Chang My Huoy, alias "Bopha" bagi orang-orang Khmer Merah, dan Huoy bagiku. Kami tidak bisa menikah seperti yang kami inginkan, pertama-tama karena ayahku, dan kemudian karena adanya revolusi. Tapi hubungan antara kami berdua lebih dekat dan akrab ketimbang pasangan suami istri yang mana pun juga di sekitar kami. Ini bukan berarti bahwa kami pasangan yang sempurna. Kadang-kadang aku bersikap keras terhadapnya, dan kadang-kadang caraku mengganggu Huoy sudah keterlaluan menurut perasaannya. Tapi sebagai teman hidup, kami saling menyukai.

Aku senang memperhatikan Huoy saat pagi sekali di rumah kami yang baru. Sikap tidurnya selalu sambil mendekap bantal kecilnya yang biru, yang dibawanya dari Phnom Penh. Sebelum matahari terbit ia sudah bangun, ketika langit mulai nampak terang. Ia pergi ke cerminnya yang kecil dan berbentuk persegi empat, menyikat rambut lalu memasang jepitan di atas telinga, dan kemudian mencuci muka. Setelah itu ia berpakaian. Sementara aku bangun dengan mata yang masih mengatuk, ia menggulung kelambu, melipat baju tidur dan alas pembaringan lalu menyimpannya dengan rapi. Ada sesuatu pada diri Huoy - serba tertib, bersih, feminin, menggairahkan - yang memikat jiwa dn ragaku. Lelaki terhadap wanita. Suami terhadap istri. Aneh jika kupikir-pikir bahwa ketika pertama kalinya kami berjumpa, aku gurunya. Sejak itu peran kami terbalik.

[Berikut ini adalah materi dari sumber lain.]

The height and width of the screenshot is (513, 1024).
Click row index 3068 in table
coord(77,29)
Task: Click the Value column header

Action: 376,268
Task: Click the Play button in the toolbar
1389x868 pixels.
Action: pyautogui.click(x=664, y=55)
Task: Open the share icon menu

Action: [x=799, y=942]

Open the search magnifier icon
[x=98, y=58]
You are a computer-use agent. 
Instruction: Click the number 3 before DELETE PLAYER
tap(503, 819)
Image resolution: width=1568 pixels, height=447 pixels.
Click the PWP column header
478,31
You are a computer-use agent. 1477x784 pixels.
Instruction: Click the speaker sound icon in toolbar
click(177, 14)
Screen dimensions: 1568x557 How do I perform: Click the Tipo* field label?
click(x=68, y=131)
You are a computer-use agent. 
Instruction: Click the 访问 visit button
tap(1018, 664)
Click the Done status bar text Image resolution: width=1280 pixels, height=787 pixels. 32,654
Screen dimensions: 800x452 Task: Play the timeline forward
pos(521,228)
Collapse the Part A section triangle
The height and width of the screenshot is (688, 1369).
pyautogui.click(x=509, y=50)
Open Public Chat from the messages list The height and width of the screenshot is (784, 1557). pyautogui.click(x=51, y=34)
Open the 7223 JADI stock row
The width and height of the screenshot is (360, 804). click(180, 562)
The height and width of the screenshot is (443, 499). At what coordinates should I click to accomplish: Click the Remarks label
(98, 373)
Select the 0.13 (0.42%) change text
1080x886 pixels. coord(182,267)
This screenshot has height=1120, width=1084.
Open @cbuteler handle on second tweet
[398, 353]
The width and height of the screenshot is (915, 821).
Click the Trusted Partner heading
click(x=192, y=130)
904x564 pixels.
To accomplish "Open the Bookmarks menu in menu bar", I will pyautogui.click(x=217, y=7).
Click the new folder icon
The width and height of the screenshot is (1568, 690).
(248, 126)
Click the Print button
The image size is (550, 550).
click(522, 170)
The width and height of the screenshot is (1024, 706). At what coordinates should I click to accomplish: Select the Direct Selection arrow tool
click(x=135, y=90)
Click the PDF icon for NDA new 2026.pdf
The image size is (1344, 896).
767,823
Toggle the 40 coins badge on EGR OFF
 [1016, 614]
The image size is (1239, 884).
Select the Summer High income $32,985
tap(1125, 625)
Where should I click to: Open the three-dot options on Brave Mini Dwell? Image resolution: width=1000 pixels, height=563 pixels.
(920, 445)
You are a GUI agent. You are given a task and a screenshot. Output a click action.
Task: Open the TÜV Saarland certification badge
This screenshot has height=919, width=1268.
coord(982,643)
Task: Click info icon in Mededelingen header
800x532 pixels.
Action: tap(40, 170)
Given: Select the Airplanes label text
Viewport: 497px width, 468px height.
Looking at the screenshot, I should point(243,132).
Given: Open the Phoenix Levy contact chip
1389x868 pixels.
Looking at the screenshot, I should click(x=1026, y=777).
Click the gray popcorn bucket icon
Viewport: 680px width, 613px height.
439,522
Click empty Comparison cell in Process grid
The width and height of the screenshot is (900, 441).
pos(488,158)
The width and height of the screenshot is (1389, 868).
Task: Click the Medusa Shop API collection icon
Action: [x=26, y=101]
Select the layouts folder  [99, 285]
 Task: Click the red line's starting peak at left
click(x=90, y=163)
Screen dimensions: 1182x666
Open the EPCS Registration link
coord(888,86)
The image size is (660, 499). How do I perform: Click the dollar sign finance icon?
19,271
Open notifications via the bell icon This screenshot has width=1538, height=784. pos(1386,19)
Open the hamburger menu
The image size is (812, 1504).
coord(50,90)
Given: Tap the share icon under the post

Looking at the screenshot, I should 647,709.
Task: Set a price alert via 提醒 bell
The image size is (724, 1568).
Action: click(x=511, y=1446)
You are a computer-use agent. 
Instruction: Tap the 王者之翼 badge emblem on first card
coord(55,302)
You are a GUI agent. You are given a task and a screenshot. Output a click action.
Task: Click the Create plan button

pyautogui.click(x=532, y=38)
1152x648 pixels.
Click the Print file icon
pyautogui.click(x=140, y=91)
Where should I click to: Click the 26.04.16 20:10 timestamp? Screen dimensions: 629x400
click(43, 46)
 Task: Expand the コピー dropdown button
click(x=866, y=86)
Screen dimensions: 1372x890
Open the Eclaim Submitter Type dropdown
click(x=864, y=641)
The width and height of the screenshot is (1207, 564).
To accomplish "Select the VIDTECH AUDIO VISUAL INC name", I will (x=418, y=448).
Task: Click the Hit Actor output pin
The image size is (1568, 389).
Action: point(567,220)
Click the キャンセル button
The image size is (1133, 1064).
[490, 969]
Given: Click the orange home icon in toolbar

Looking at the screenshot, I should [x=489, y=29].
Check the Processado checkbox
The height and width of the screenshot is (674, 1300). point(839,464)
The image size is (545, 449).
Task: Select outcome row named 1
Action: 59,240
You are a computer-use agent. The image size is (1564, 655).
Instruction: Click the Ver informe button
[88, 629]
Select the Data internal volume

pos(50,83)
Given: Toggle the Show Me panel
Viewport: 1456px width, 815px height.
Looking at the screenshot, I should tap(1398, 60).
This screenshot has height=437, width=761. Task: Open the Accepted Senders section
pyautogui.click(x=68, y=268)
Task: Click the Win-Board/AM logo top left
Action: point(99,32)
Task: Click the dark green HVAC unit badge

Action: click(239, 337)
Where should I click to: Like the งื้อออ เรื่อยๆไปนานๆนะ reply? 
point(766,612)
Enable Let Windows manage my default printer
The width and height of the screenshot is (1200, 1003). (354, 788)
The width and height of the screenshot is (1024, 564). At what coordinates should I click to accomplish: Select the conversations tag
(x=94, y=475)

Aku selalu mempunyai perasaan yang istimewa terhadap wanita. Semasa kecil, setelah mengalami hajaran ayahku, timbul perasaan dalam diriku bahwa kaum prialah yang umumnya merupakan penyebab penderitaan. Dan itu berulangkali terbukti dari pengalamanku dalam penjara Khmer Merah. Mana pernah ada wanita menyakiti aku? Mana pernah aku melihat wanita menyakiti orang lain secara fisik? Tidak pernah. Mungkin itu sebabnya kenapa aku begitu merasa tertarik terhadap wanita; karena mereka itu penyembuh penderitaan. Penderitaan yang ditimbulkan oleh kaum pria.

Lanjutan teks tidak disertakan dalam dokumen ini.